■ Records provided:
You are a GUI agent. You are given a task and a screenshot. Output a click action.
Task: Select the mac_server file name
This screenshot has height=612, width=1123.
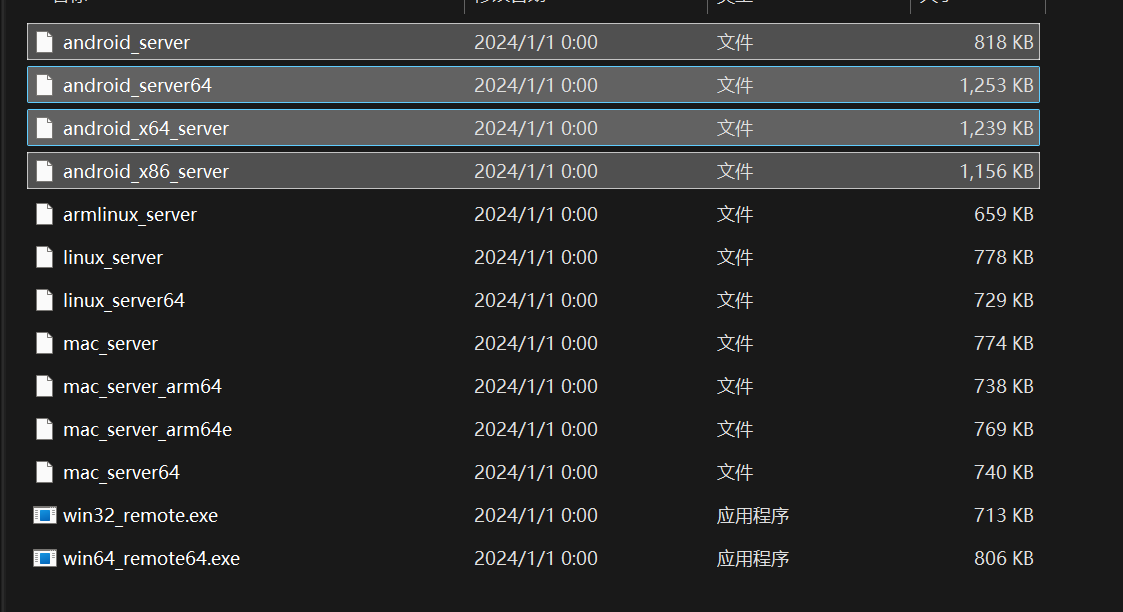(110, 344)
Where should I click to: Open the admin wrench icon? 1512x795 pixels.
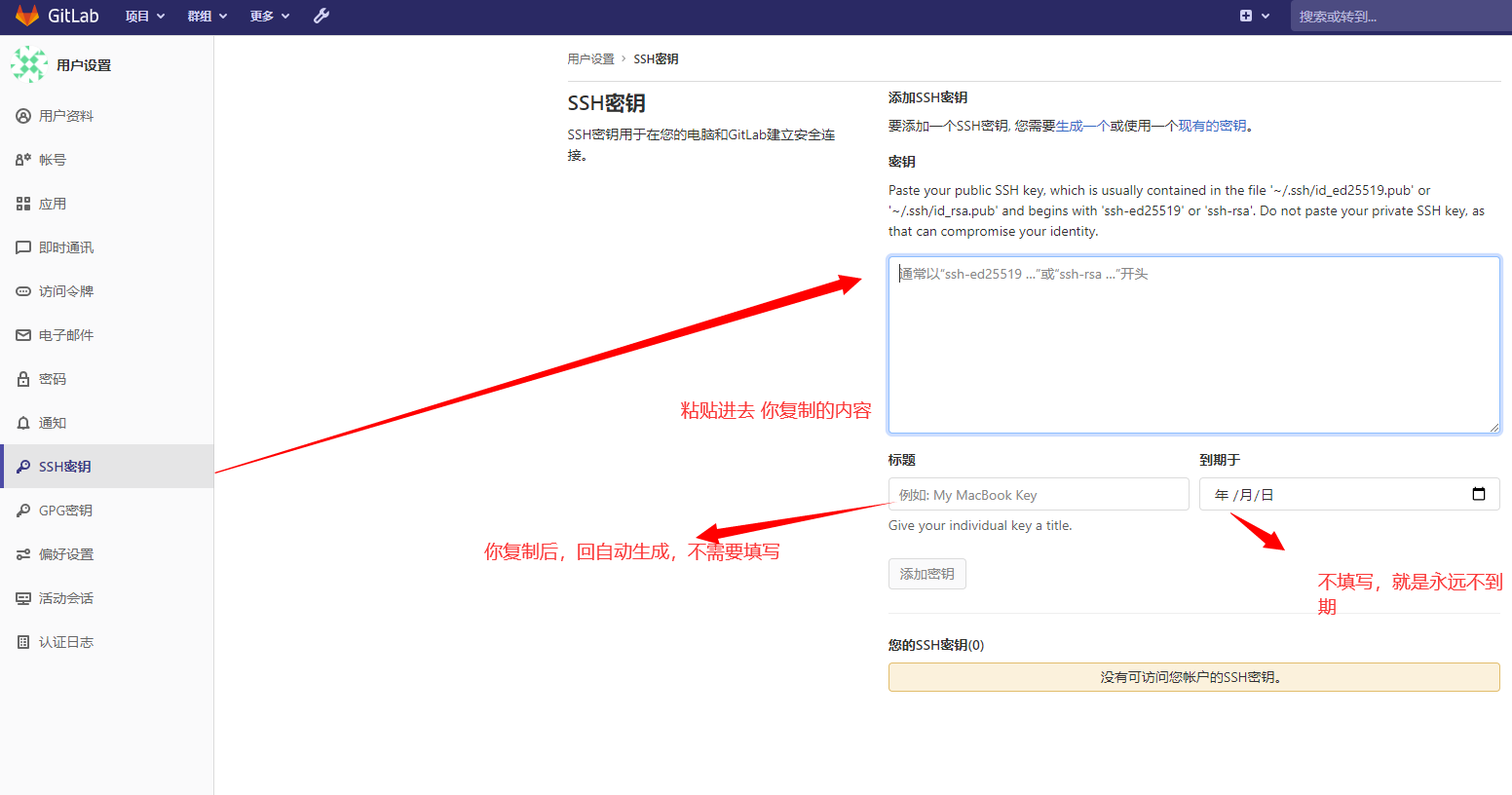point(321,16)
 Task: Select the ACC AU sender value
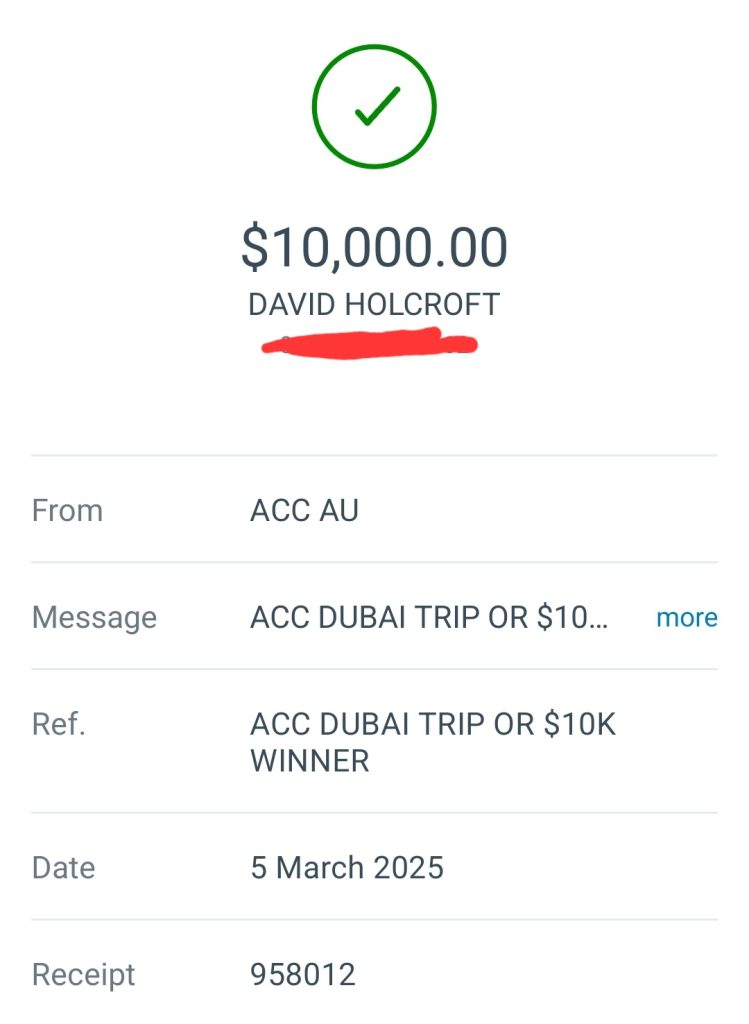pyautogui.click(x=304, y=510)
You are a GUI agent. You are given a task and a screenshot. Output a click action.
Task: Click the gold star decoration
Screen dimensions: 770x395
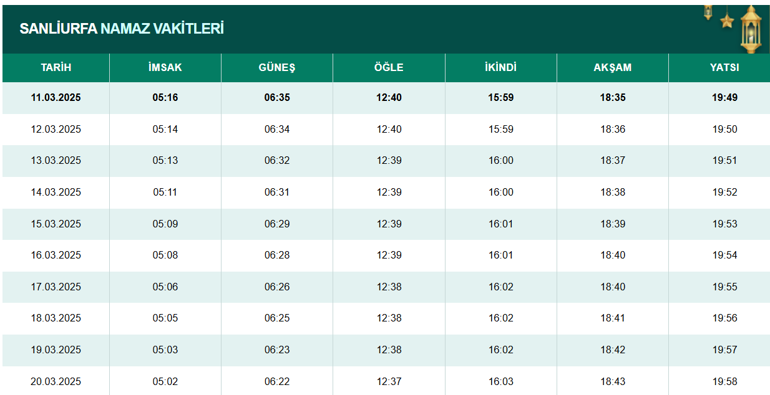727,21
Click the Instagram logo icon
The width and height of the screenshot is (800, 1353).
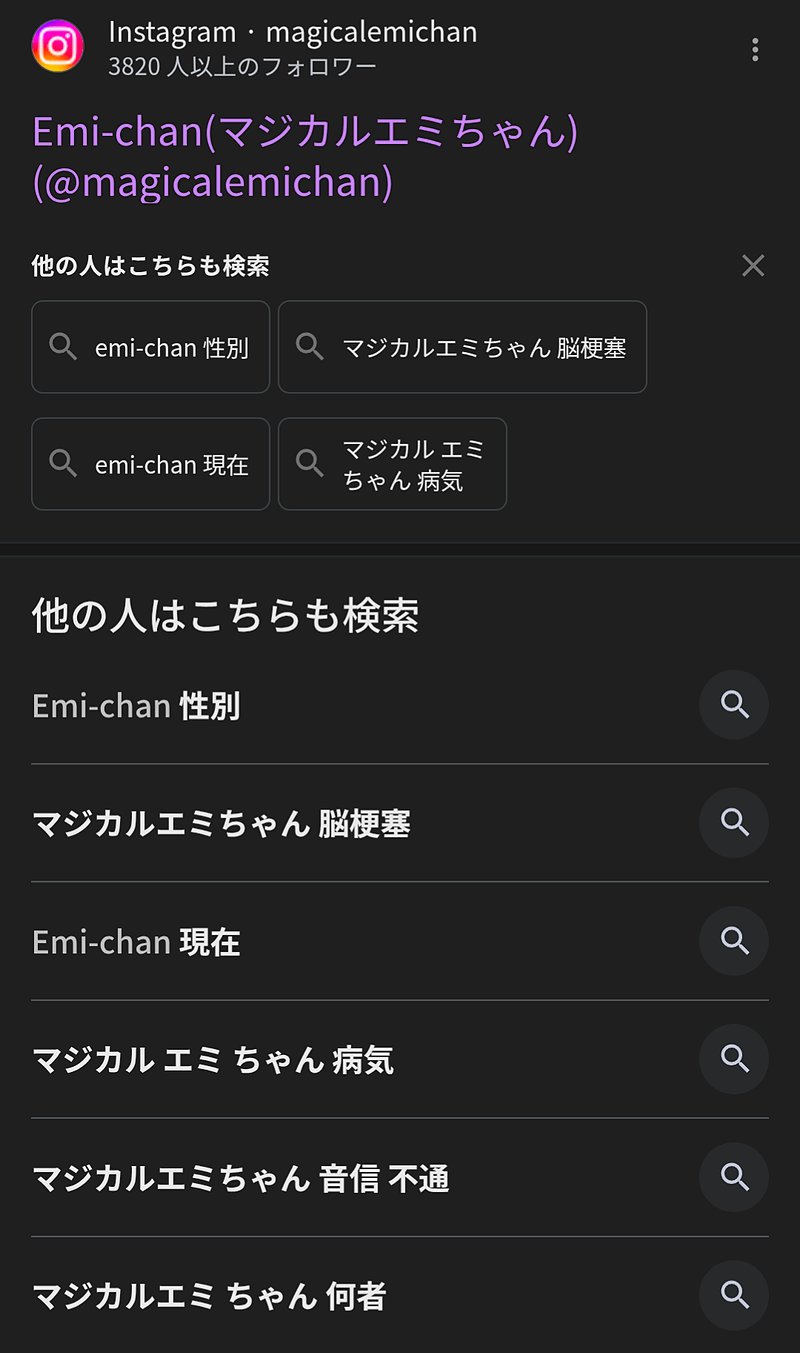pyautogui.click(x=57, y=46)
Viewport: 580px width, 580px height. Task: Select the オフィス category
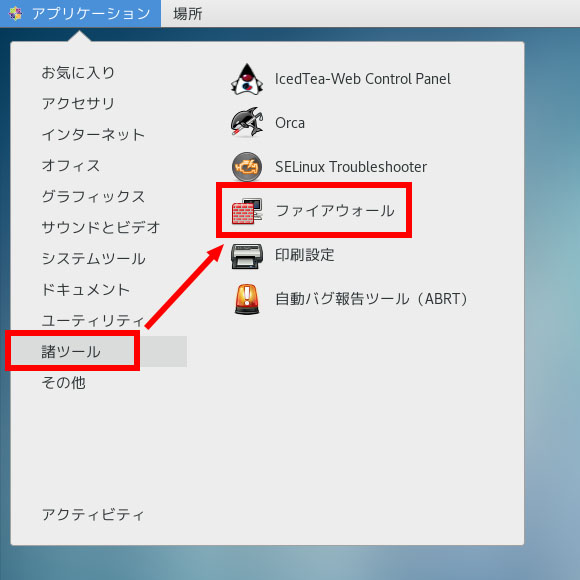point(71,166)
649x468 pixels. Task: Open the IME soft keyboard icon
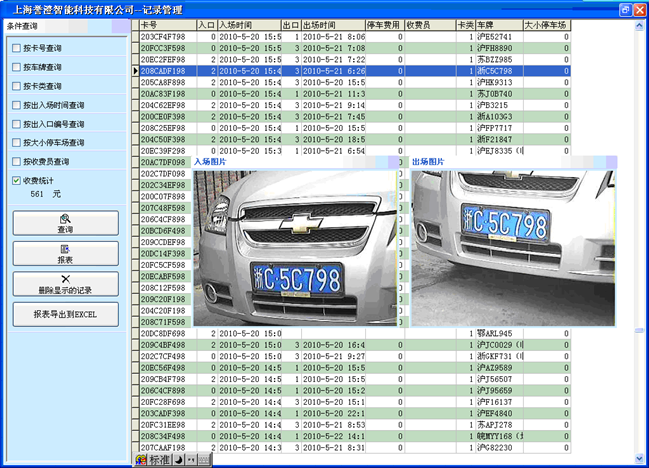(x=204, y=461)
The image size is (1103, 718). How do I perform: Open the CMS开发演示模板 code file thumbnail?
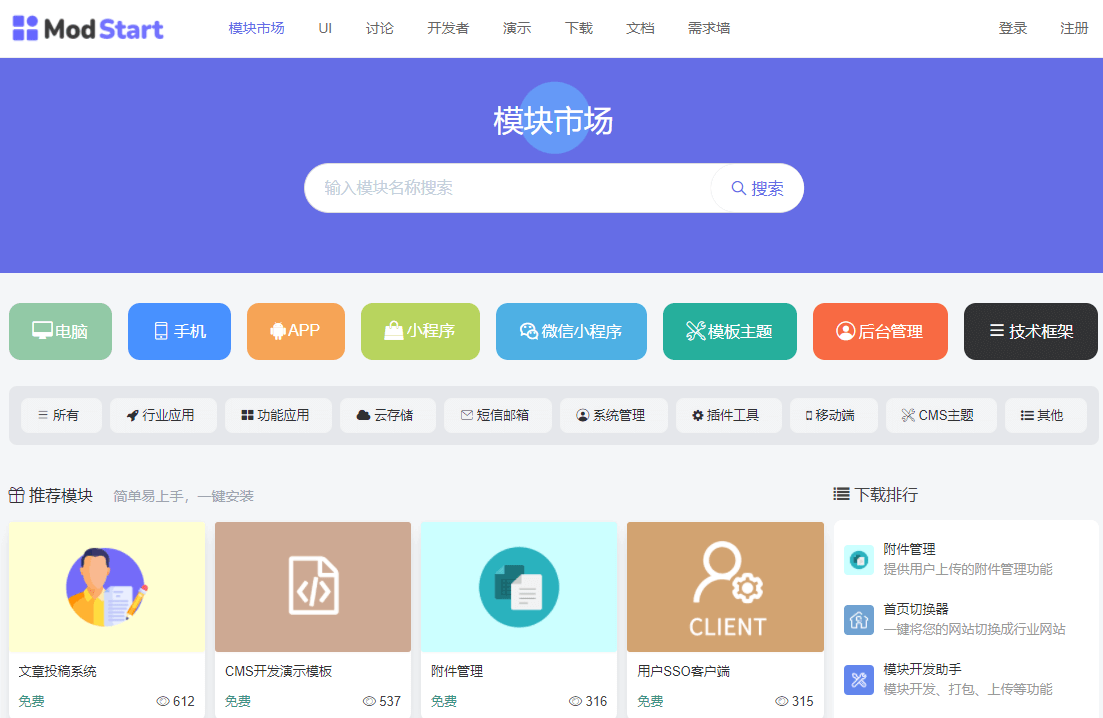[313, 587]
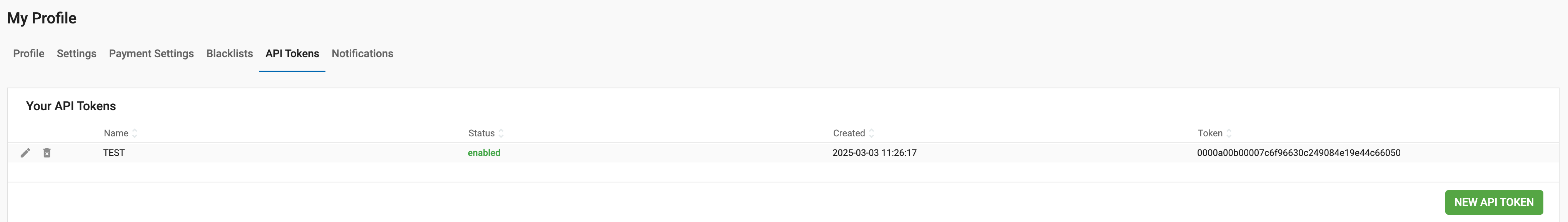Click the My Profile page title
1568x222 pixels.
(42, 18)
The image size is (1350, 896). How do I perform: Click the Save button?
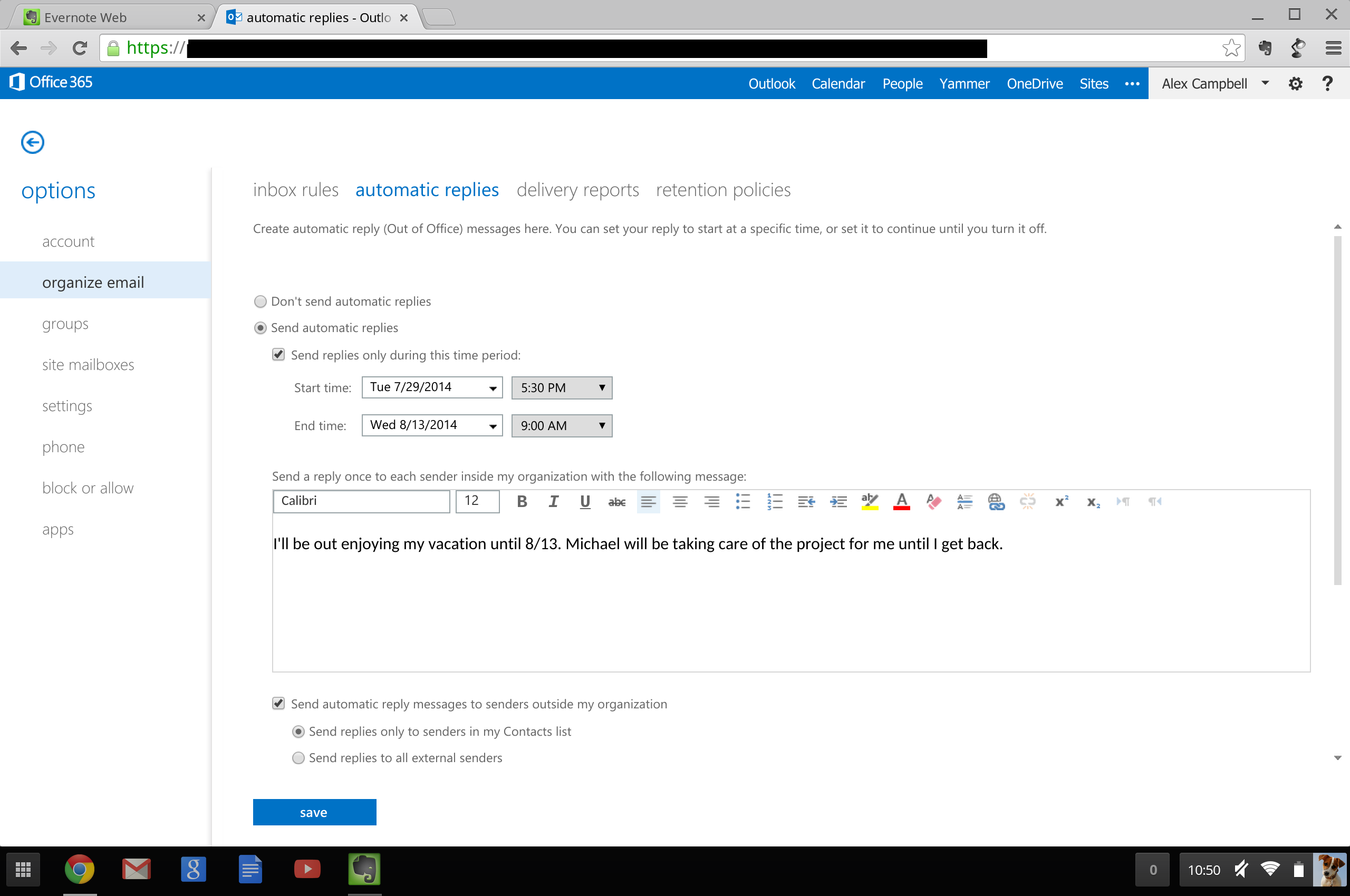pyautogui.click(x=313, y=811)
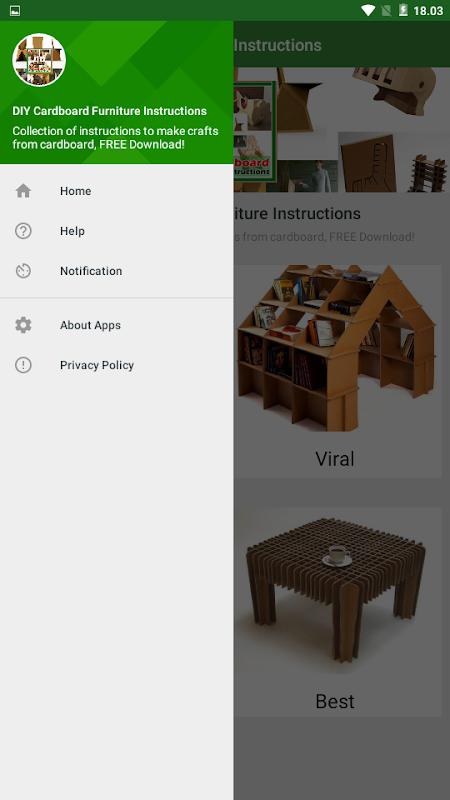Viewport: 450px width, 800px height.
Task: Tap the image notification icon in status bar
Action: [15, 10]
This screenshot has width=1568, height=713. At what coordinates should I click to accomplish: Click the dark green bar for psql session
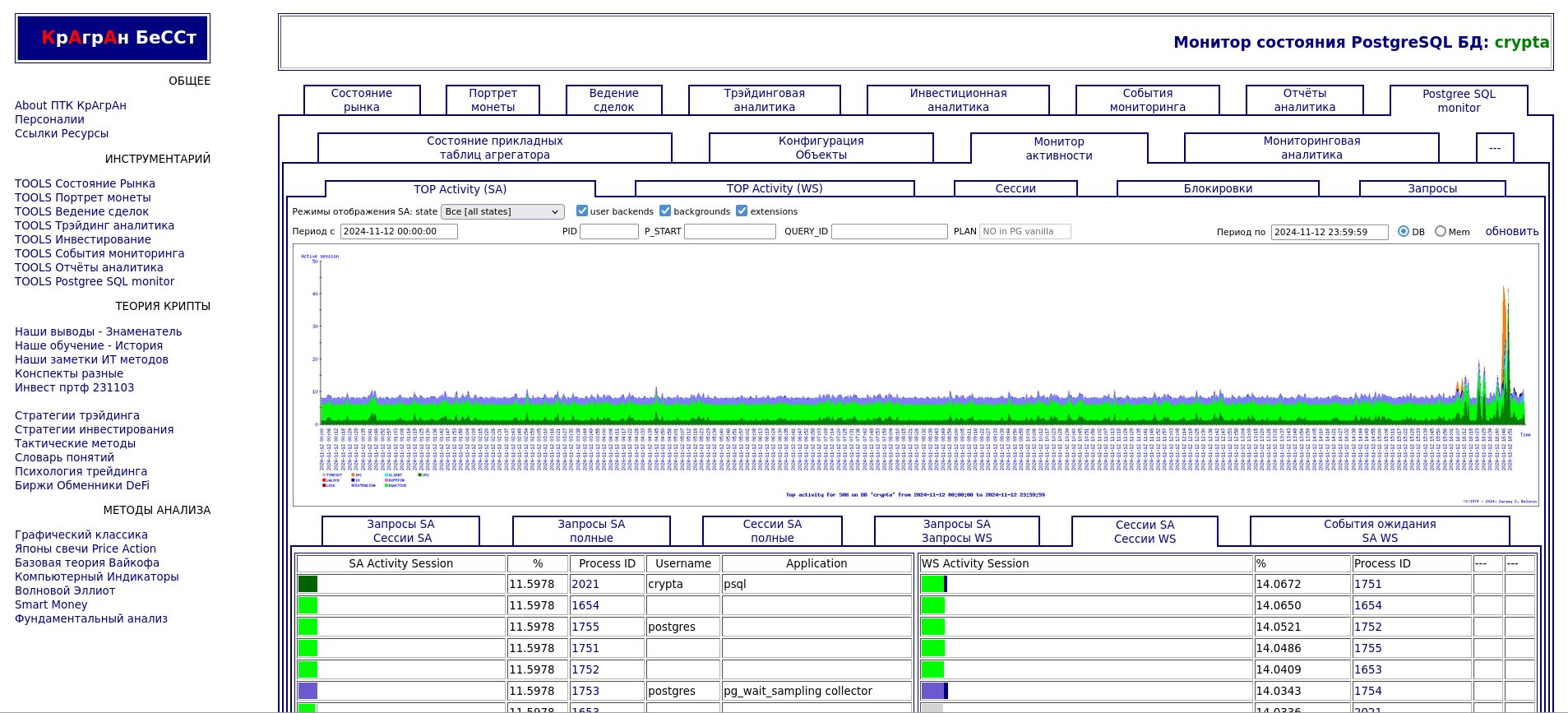[308, 584]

■ Task instructions: Only the pictures are to be left out; restate everything else in the listing word for word.

■ Task response:
You are a GUI agent. You are given a task and a screenshot. Output a click action.
Task: Select the mac_server file name
This screenshot has height=612, width=1123.
(110, 344)
Where should I click to: Open the admin wrench icon? 1512x795 pixels.
point(321,16)
 Task: Select the ACC AU sender value
pyautogui.click(x=304, y=510)
You are a GUI agent. You are given a task and a screenshot. Output a click action.
Task: Click the gold star decoration
Screen dimensions: 770x395
727,21
Click the Instagram logo icon
The width and height of the screenshot is (800, 1353).
pyautogui.click(x=57, y=46)
Viewport: 580px width, 580px height. Task: Select the オフィス category
point(71,166)
649x468 pixels. Task: Open the IME soft keyboard icon
(x=204, y=461)
The image size is (1103, 718). How do I perform: Open the CMS开发演示模板 code file thumbnail?
[313, 587]
Click the My Profile page title
1568x222 pixels.
(42, 18)
The image size is (1350, 896). How do I perform: Click the Save button?
pyautogui.click(x=313, y=811)
Viewport: 450px width, 800px height.
Task: Tap the image notification icon in status bar
Action: [15, 10]
This screenshot has width=1568, height=713. At what coordinates should I click to accomplish: Click the dark green bar for psql session
[308, 584]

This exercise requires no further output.